Free to ticketholders and take place in the theater of the War Memorial Opera House, 55 minutes prior to curtain.  For more information, visit sfopera.com/operatalks. Immediately following each performance, cultural historian and mythologist Kayleen Asbo will lead an engaging discussion open to all audience members to react to what they have seen and ask their own questions about who Mary Magdalene was and her place in our world. Free to ticketholders. For more information, visit sfopera.com/Magdalene.
 
Michael Schwab Commemorative Artwork
San Francisco Opera has commissioned famed Bay Area artist Michael Schwab to create an original artwork commemorating the world premiere of The Gospel of Mary Magdalene by Mark Adamo. The striking artwork will be available as a limited edition poster and will also be featured on the cover of the Company's The Gospel of Mary Magdalene performance magazine. This marks the third consecutive year  Schwab has collaborated with San Francisco Opera to create artwork based on the Company’s notable opera productions, following 2011’s Der Ring des Nibelungen and 2012’s Nixon in China.

The poster is printed on archival fine art paper and is available through the San Francisco Opera Shop at the War Memorial Opera House and online at www.sfopera.com. A limited number of framed posters will also be available for purchase at the Opera Shop, open during performances.
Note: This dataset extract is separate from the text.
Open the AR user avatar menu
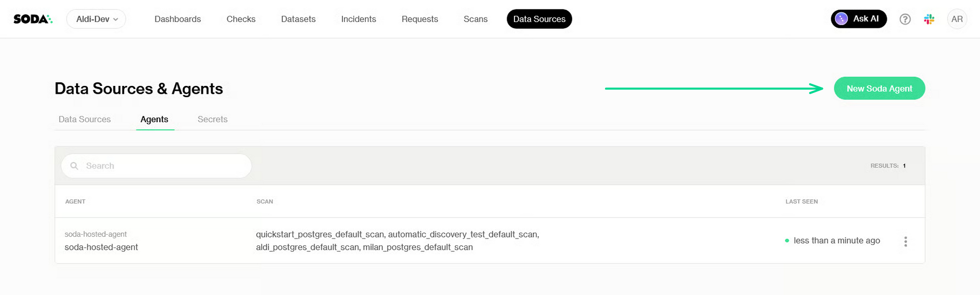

From his studio in Marin County, Michael Schwab has established a national reputation as one of America’s leading graphic artists. Dramatic in its simplicity, Schwab’s work is easily recognized by his signature use of large areas of color, dramatic perspectives and bold, graphic images of archetypal human forms. He has created award-winning images, posters and logos for numerous clients, including the Golden Gate National Parks, Major League Baseball, Robert Mondavi, Muhammad Ali, Nike, Robert Redford, and most recently, the poster for the America’s Cup 2013 in San Francisco.
 
Sung in English with English supertitles, the seven performances of The Gospel of Mary Magdalene are scheduled for June 19 (7:30 p.m.), June 22 (8 p.m.), June 25 (8 p.m.),
June 28 (8 p.m.), July 2 (7:30 p.m.), July 5 (8 p.m.) and July 7 (2 p.m.), 2013.
 
Tickets for performances of Adamo’s The Gospel of Mary Magdalene at the War Memorial Opera House are priced from $22 to $340 and may be purchased at sfopera.com or through the San Francisco Opera Box Office [301 Van Ness Avenue (at Grove Street), or by phone at (415) 864-3330]. Standing Room tickets go on sale at 10 a.m. on the day of each performance; tickets are $10 each, cash only.
 
The War Memorial Opera House is located at 301 Van Ness Avenue at Grove Street. Patrons are encouraged to use public transportation to attend San Francisco Opera performances. The War Memorial Opera House is within walking distance of the Civic Center BART station and near numerous bus lines, including 5, 21, 47, 49 and the F Market Street. For more public transportation information, visit bart.gov and sfmuni.com.
 
Casting, programs, schedules and ticket prices are subject to change. For further information about The Gospel of Mary Magdalene and San Francisco Opera’s Summer 2013 season, please visit sfopera.com.